In una nota pubblicata ieri Howard Wang, co-fondatore di Convoy Investments, ha scritto che “il Bitcoin si trova quasi sicuramente in un’altra bolla”, aggiungendo che “il suo attuale tasso di crescita non è sostenibile”.
Wang ha continuato affermando che, “sebbene possa maturare in futuro, il Bitcoin così come esiste al momento è principalmente un asset speculativo“.
Michael Hartnett, chief investment strategist di Bank of America Securities, ha definito inoltre il boom che ha portato la moneta digitale a volare fino a quasi $42.000  “la madre di tutte le bolle”, ricordando che il rally che il Bitcoin ha segnato dall’inizio del 2019 (pari a quasi +1000%) è superiore al rally che ha interessato qualsiasi altro assetnegli ultimi decenni: il riferimento è al balzo di oltre +400% messo a segno dall’oro alla fine degli anni ’70; a quello della borsa di Tokyo alla fine degli anni ’80; a quello della borsa di Bangkok alla metà degli anni ’90, al boom delle dot-com a fine anni ’90 e a quello dei prezzi immobiliari alla metà degli anni 2000.
L’esperto non ha dato una previsione esatta su quanto accadrà al cripto universo nelle prossime sedute, puntualizzando piuttosto che il Bitcoin è un altro esempio di comportamento “speculativo in modo crescente” da parte degli investitori.
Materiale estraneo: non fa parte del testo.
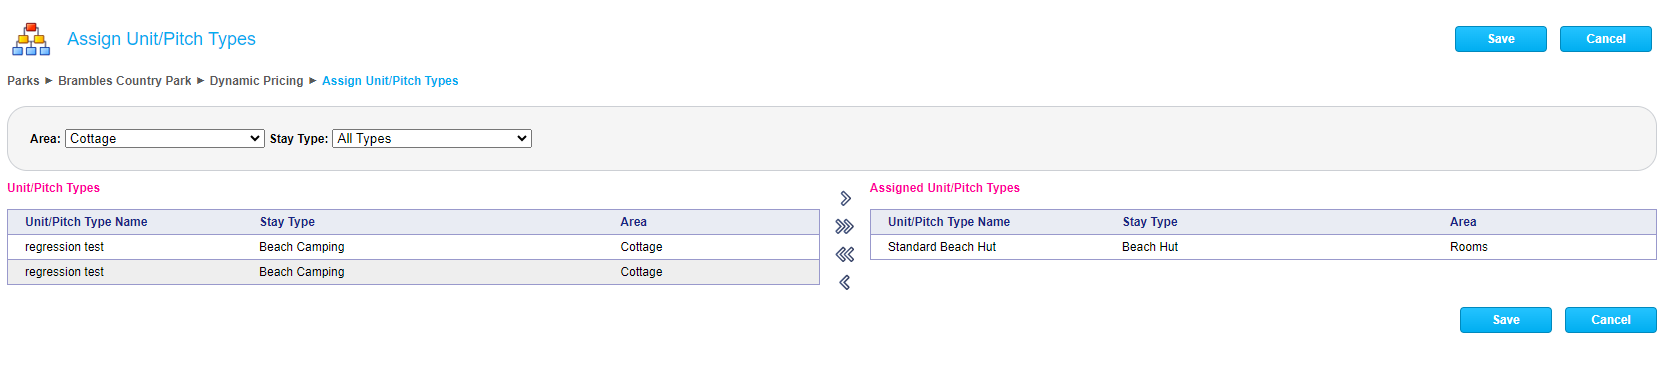Click Stay Type header in left table
This screenshot has width=1670, height=365.
pyautogui.click(x=287, y=222)
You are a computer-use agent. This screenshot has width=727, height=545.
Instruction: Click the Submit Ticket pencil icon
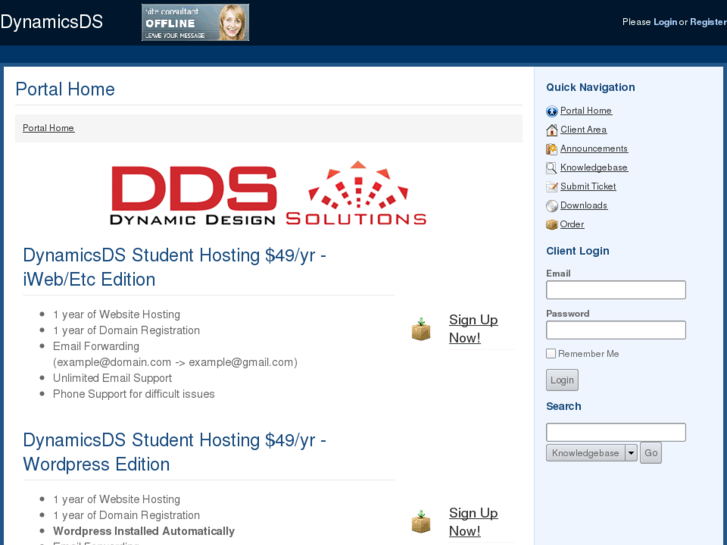(x=552, y=187)
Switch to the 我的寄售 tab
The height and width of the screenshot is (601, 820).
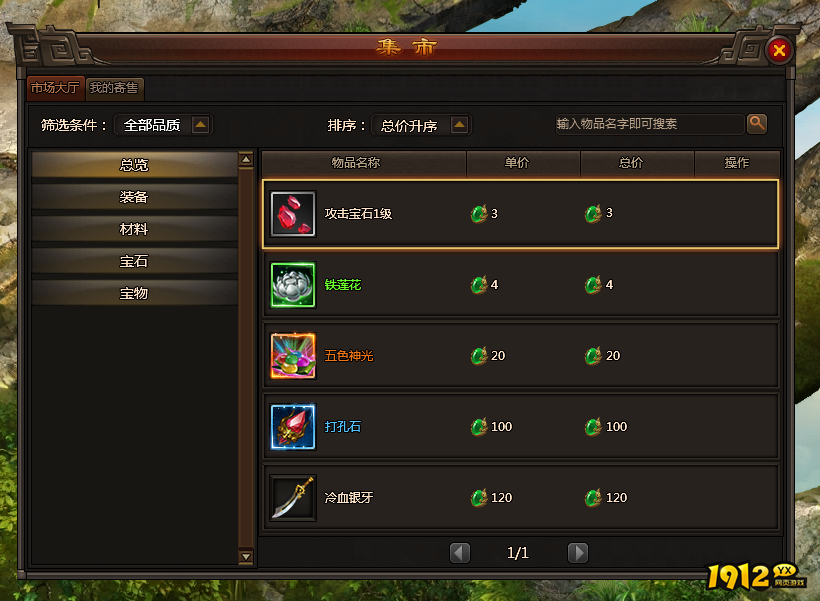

Dal canto suo Howard Wang, co-fondatore di Convoy Investments edex Bridgewater Associates, ovvero dell’hedge fund numero uno al mondo fondato da Ray Dalio (tra l’altro protagonista di una sorta di crisi più o meno mistica sul Bitcoin), ha parlato di contro, ma anche di elementi pro riguardo alla moneta digitale.
“Non prendiamoci in giro – ha detto Wang – il Bitcoin, così come è nella sua forma attuale, non è un candidato valido a sostituire il sistema valutario corrente (le monete fiat). Se, invece di misurarlo in dollari, venisse misurato in base al tasso annuo di inflazione Usa, indicherebbe che nel 2018 il tasso di inflazione Usa è stato del 275%, per poi mutarsi in deflazione nel 2019 con un -50% e confermarsi in deflazione con un -75% nel 2020. E una società in salute non può funzionare con quel genere di volatilità dei prezzi. Il mercato valutario deve essere stabile in modo sufficiente, in modo tale che, con ciò che si guadagna venerdì, si può sapere che tipo di cena si potrà fare di domenica”.
Detto questo, secondo l’analista, “l’intero sistema globale di monete fiat versa in una condizione di bolla ancora più grande”, con “gli investitori che sono costretti a detenere bond a tassi negativi per un valore di $18 trilioni mentre trilioni di dollari continuano a essere stampati in tutto il mondo (dalle banche centrali). Motivo per cui gli investitori stanno affogando e si stanno aggrappando alle criptovalute come se fossero un salvagente“. Dunque, prima di dare addosso al Bitcoin, il consiglio di Wang e di rapportare la sua condizione di bolla anche all’altra grande bolla presente sui mercati.